You might also want to scale the grid (and thus the result). One reason would be any zoom you apply. The grid might be pretty blocky near curvy edges, as well, in which case sub-pixel resolution could be necessary for sufficient accuracy.

In the line-and-function case some more direct ways to do the computation might open up.

“1. Measuring pixel area (I assume by counting colored pixels) won’t be the same (close but not as accurate) as actually doing the math.”

I don’t require perfect or accurate even but just close. Let’s call it “How many Pixels are in the area?”

So, how to count the pixels in the easiest way?

There is simply no easy way to count pixels that doesn’t take a long time (wall clock time).

You can sample the color of screen pixels one by one, but that will take forever…

https://docs.coronalabs.com/api/library/display/colorSample.html

You are far better off implementing a math solver that can calculate the value you want for the equations you’re putting in.

There have to be Lua based solvers for equations out there.

I tried this search ‘lua area under the curve solver’ and found various results/starting points for research.

I think the real question here isn’t how do I solve for the area under the curve, but instead how do I render it.   That is far harder.

PS - I read some later posts and wanted to update my response here instead of re-respond later.

When I say you can Google a solution above, I assume you know the exact category of equations you are solving for. 

As @davebollinger implies later, a general search would be useless without that information.  However, I must assume you  know what kinds of problems you’re solving otherwise this is a non-starter.

Knowing exactly the category of problems you’re solving for I think the odds are high you will be able to find a ready-made library that takes inputs and produces outputs based on the equation type.  Whether this will be written in Lua or not is a hard to say.  However, assuming you are an experienced programmer you can also search in a language you know then convert to Lua.  There are many options here.

PPS - If you are solving for an extremely limited set of equations and if you know the math, you should also be able to write your own solver here.

As @roaminggamer already stated, you can solve the blue area by solving the area under the curve, just google that and you’ll find the formula(s). Solving it mathematically will yield the fastest running and most accurate result.

For rendering the graph, you’d need to determine the style and accuracy of the graph. For instance, if you plan to create a 800px wide continuous line graph, then you’d need to solve the Y for each X on the line and you’d probably want to create a display.newLine connecting each point to the next.

The real question here, in my opinion, is: what are you using the information for, i.e. why do you need to solve it? Does it hold some specific gameplay related value, like in Disney’s “Where’s My Water?” where the player has to get enough water into the end-zone to clear a level? Depending on your reason, there may be numerous alternative approaches to this issue.
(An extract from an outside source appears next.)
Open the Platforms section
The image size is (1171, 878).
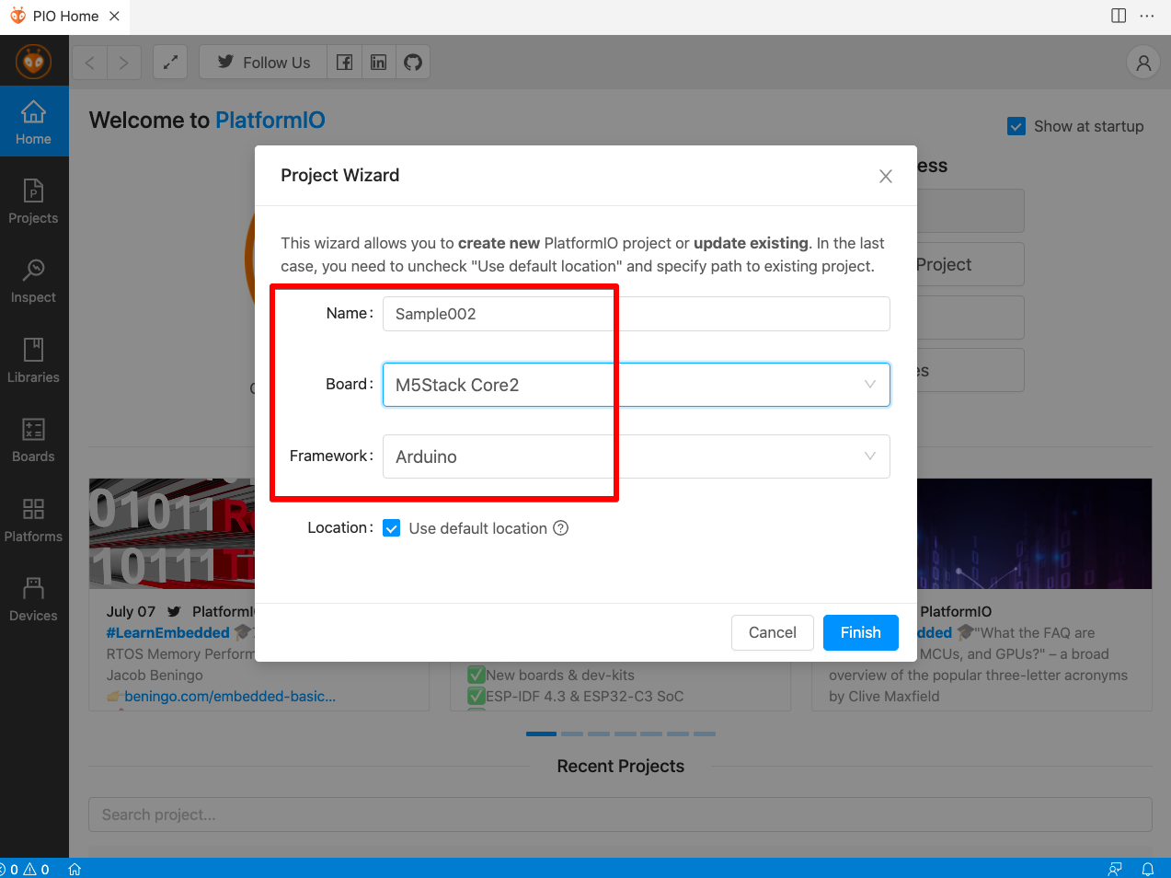[34, 518]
you won’t find a simple analytic solution by just googling it, because there remain too many unknowns.  (already noted by starcrunch, but perhaps overloooked)
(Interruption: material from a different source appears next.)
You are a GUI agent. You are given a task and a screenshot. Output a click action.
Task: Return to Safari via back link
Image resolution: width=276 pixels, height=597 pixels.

what you’d need to know before even beginning an analytic integration is:  what are the values of those two real roots you’d be integrating between?  fe, are a,b,c,d fixed constants rather than variables?  if you can somehow KNOW those two roots (there might only be two, but what if 1 or 3, or none (if you allow a=0), then what??), then several approaches might work, ottomh…

1 - would you know how to reword the problem so that you’re solving for 0 instead of 2? (hint:  d=d-what?)
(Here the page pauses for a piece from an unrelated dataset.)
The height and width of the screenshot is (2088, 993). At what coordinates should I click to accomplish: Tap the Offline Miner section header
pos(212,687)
(otoh, if not, then you might want to reconsider tackling this problem)

2 - would you then know how to find its real roots?  (always this cubic? if so, hint, else hint)

3a - would you then know how to get the antiderivative (indefinite integral, hint)?  if so, just integrate it between the two roots.

3b - or manually (ie iterative computation) do a finite sum where dx=1 pixel between the roots.  (or approximate the curve with a polygon generated from those same dx=1 vertices and calculate its signed area - it’ll be more computation overall, but perhaps conceptually simpler?)